Among the records below, find each line that includes the string "agent" and copy it.

--- MATERIAL SUPPLIED Enclosed Below ---

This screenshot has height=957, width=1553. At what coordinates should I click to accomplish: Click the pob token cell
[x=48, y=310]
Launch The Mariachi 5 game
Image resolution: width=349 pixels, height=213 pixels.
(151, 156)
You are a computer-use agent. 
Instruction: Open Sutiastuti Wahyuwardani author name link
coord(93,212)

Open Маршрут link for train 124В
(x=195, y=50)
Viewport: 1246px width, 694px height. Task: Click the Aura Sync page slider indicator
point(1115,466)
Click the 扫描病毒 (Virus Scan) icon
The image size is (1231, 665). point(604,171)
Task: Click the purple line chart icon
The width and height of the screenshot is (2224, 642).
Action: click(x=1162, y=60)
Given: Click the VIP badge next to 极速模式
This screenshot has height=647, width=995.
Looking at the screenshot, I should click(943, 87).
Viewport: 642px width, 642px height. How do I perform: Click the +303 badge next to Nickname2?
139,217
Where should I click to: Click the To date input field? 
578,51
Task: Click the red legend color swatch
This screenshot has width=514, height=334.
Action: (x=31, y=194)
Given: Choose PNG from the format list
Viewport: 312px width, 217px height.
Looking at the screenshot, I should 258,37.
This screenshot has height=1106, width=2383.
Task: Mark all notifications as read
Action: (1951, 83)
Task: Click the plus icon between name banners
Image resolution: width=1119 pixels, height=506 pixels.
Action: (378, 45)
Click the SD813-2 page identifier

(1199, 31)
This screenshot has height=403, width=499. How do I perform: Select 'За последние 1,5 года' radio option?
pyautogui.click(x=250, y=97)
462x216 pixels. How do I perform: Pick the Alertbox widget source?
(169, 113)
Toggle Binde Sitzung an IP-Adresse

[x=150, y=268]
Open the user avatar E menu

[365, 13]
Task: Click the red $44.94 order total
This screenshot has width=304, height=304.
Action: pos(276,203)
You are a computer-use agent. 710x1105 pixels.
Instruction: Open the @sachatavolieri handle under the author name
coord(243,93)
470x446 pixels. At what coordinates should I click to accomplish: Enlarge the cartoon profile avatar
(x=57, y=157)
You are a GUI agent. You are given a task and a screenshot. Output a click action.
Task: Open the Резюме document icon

--- End of Enclosed MATERIAL SUPPLIED ---

ANSWER BOX =>
You are a computer-use agent. 
You are a computer-use agent. 710x1105 pixels.
You are a GUI agent. You are given a task and a screenshot. Output a click action.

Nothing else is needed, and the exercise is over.